#### [COMPITI DA SVOLGERE]
1. Rispondi a queste domande sul testo dedicato all'Enneagramma:
(a) In quale paese è nato l'Enneagramma?
(b) Con quale nome viene indicato il numero Uno?
(c) Qual è il "dono" del Quattro?
2. Copia per favore dal testo sull'Enneagramma il passo compreso tra "Ecco qualche spunto" e "avere un cuore.", estremi inclusi.
3. Prosegui il testo sull'Enneagramma a partire dall'ultima frase riportata.

#### [SEZIONE DI TESTO]
================
Nato in Persia più di duemila anni fa, come percorso
iniziatico dei maestri Sufi, l’Enneagramma – una stella a nove
punte inscritta in un cerchio – è giunto a noi attraverso
molte vicissitudini. Dapprima tramandato oralmente, negli anni
venti, è stato portato in Europa da
Georg Ivanovich Gurdjieff per poi assumere le valenze
psicologiche, che ne fanno oggi uno strumento di conoscenza e
cambiamento, con gli studi di Oscar Ichazo negli Stati Uniti e,
infine, con lo psichiatra Claudio Naranjo, che ne ha permesso la
sua diffusione anche in Italia.
Con l’Enneagramma possiamo conoscere le nostre principali
caratteristiche e rigidità. Ai nove punti corrispondono nove
tipologie, nessuno è migliore o peggiore e quel che conta
è che ogni numero ha bisogno di tutti gli altri per potersi
realizzare pienamente.
Ecco qualche spunto per iniziare a conosce i “doni” e le “trappole”
delle nove tipologie:
Al numero Uno corrisponde “l’idealista”, colui che agisce in
virtù dei suoi principi. La giustizia è al primo
posto accanto ad un’estrema ricerca di perfezione che,
inevitabilmente, lo porta a vivere perennemente insoddisfatto.
Il Due, chiamato “l’aiutante”, è chi desidera rendersi utile
agli altri nascondendo un profondo bisogno di gratitudine e
apprezzamento, l’orgoglio è il “peccato” a cui si piega e il
freno alla sua evoluzione.
Il Tre è l'”organizzatore”, assertivo e ambizioso, impegnato
com’è nel pianificare la propria e altrui vita, dimentica
spesso di avere un cuore.
Il “dono” del Quattro è, invece, la creatività. Ama e
ricerca il bello, ma poiché la bellezza è un sogno,
soffre spesso di malinconia.
================
#### [ESTRATTO DEI DATI]
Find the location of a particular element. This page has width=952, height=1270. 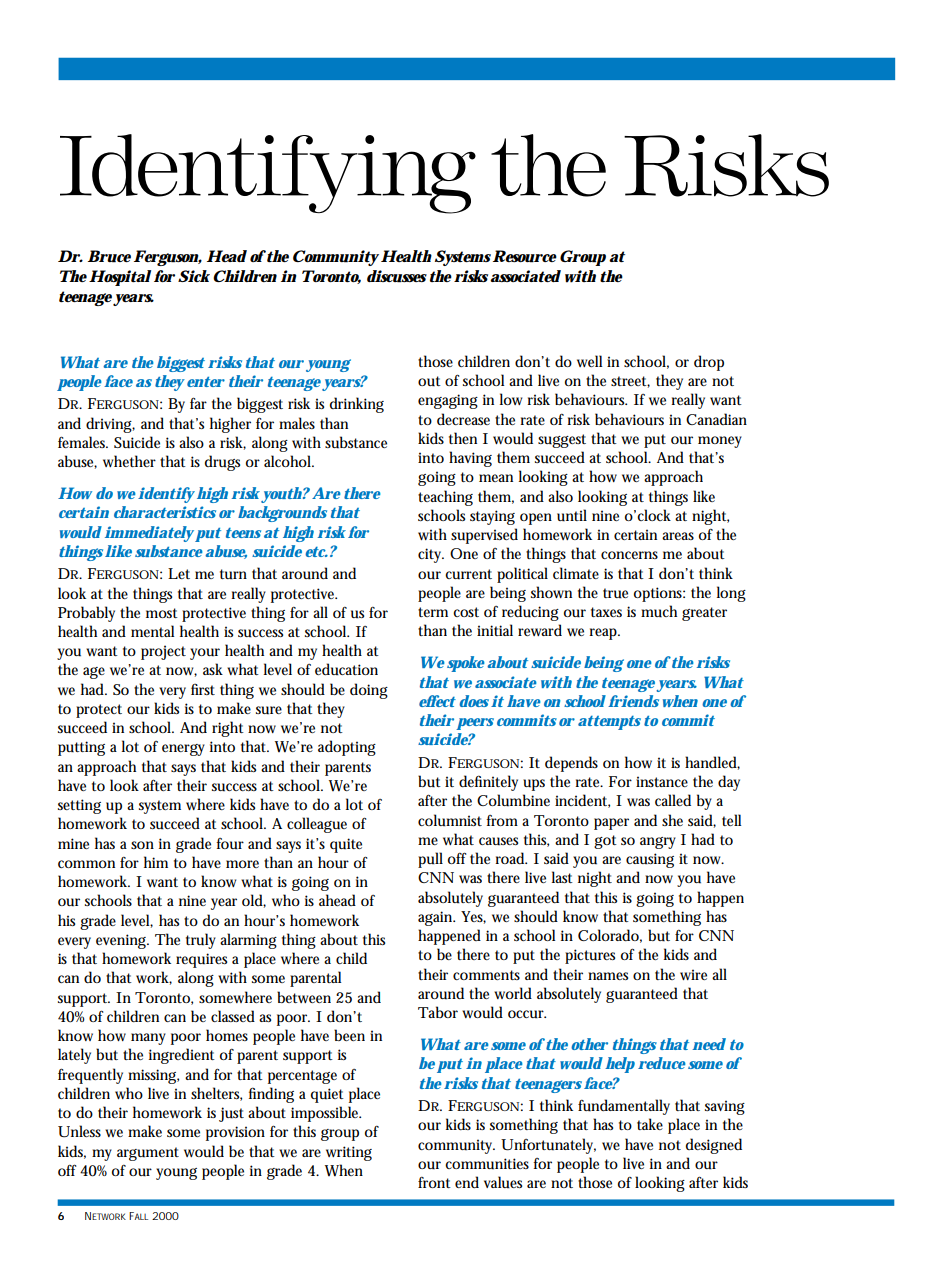

discusses is located at coordinates (397, 276).
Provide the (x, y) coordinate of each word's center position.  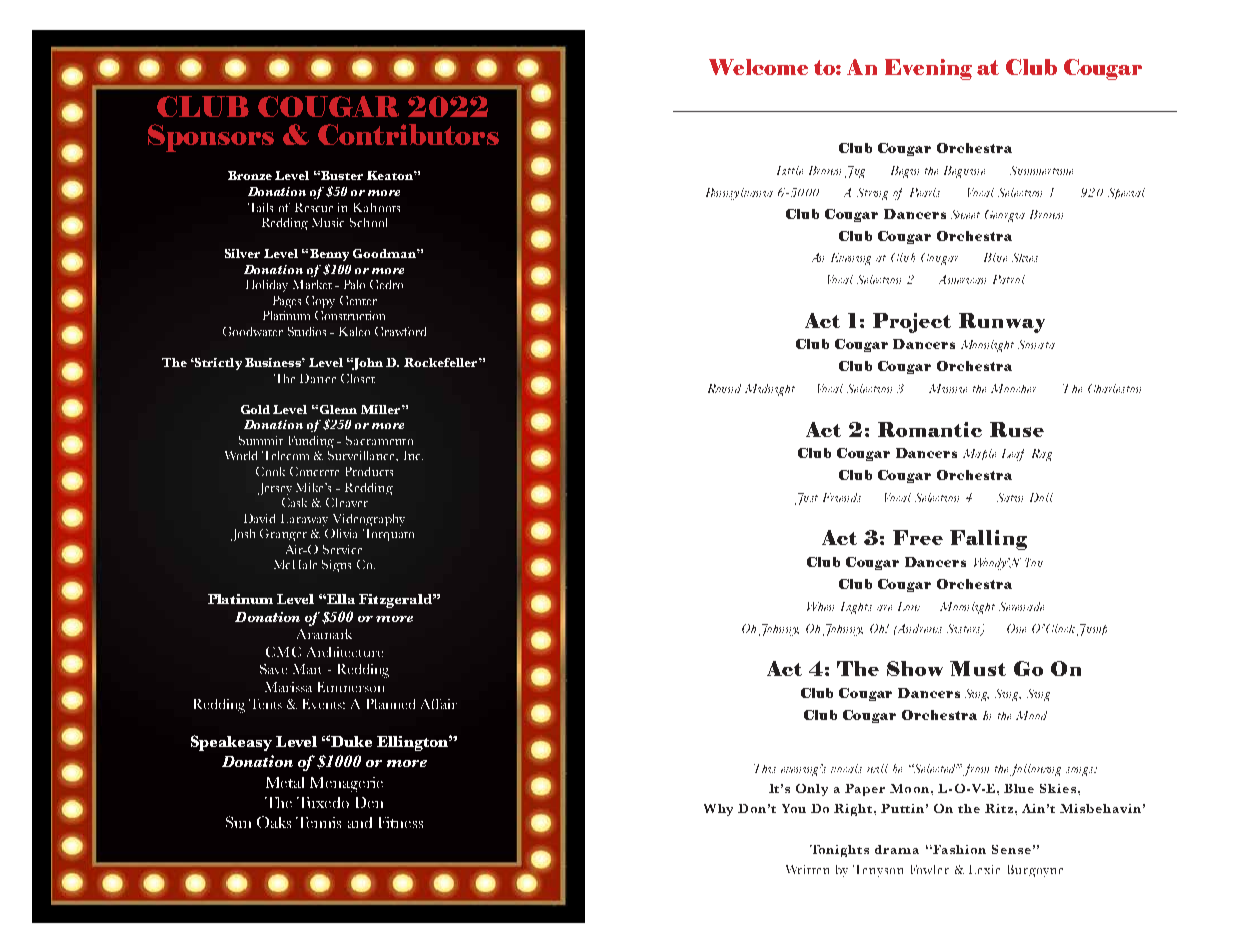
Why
================
#### [LE RISPOSTE]
1.
(a) In Persia.
(b) "L'idealista".
(c) La creatività.

2.
Ecco qualche spunto per iniziare a conosce i “doni” e le “trappole”
delle nove tipologie:
Al numero Uno corrisponde “l’idealista”, colui che agisce in
virtù dei suoi principi. La giustizia è al primo
posto accanto ad un’estrema ricerca di perfezione che,
inevitabilmente, lo porta a vivere perennemente insoddisfatto.
Il Due, chiamato “l’aiutante”, è chi desidera rendersi utile
agli altri nascondendo un profondo bisogno di gratitudine e
apprezzamento, l’orgoglio è il “peccato” a cui si piega e il
freno alla sua evoluzione.
Il Tre è l'”organizzatore”, assertivo e ambizioso, impegnato
com’è nel pianificare la propria e altrui vita, dimentica
spesso di avere un cuore.

3.
Il Cinque, detto il “pensatore”, si fida solo della scienza e
conoscenza, il rischio è che, ritirandosi dal mondo, soffra
di solitudine.
Il Sei è il “responsabile” del gruppo, può essere un
ottimo collaboratore ma, frenato dal dubbio e dalla paura,
può arrivare a impedirsi qualsiasi movimento.
Il Sette è l'”ottimista”, la ricerca del piacere è la
sua linfa vitale, sa giocare e scherzare, la “trappola” sono gli
imprevisti della vita a cui giunge spesso impreparato.
L’Otto è chiamato il “leader”, ma il timore di apparire
debole lo può far diventare pre-potente.
Infine, il Nove è il numero della “mediazione”, la pace
è l’ideale a cui aspira, il rischio è quello di
soffocare i suoi i istinti.
Il lavoro di crescita personale consiste sia nel riconoscere quale
tipologia è la più corrispondente a sé, in
modo da conscersi meglio e utilizzare a pieno talenti e
predisposizioni; sia nel riconoscere in sé la presenza di
ogni diversa sfaccettatura, intesa come una potenzialità da
sviluppare per il raggiungimento di un ottimale equilibrio, in cui
siano presenti i diversi – pur se apparentemente contradditori –
aspetti della molteplice personalità individuale umana.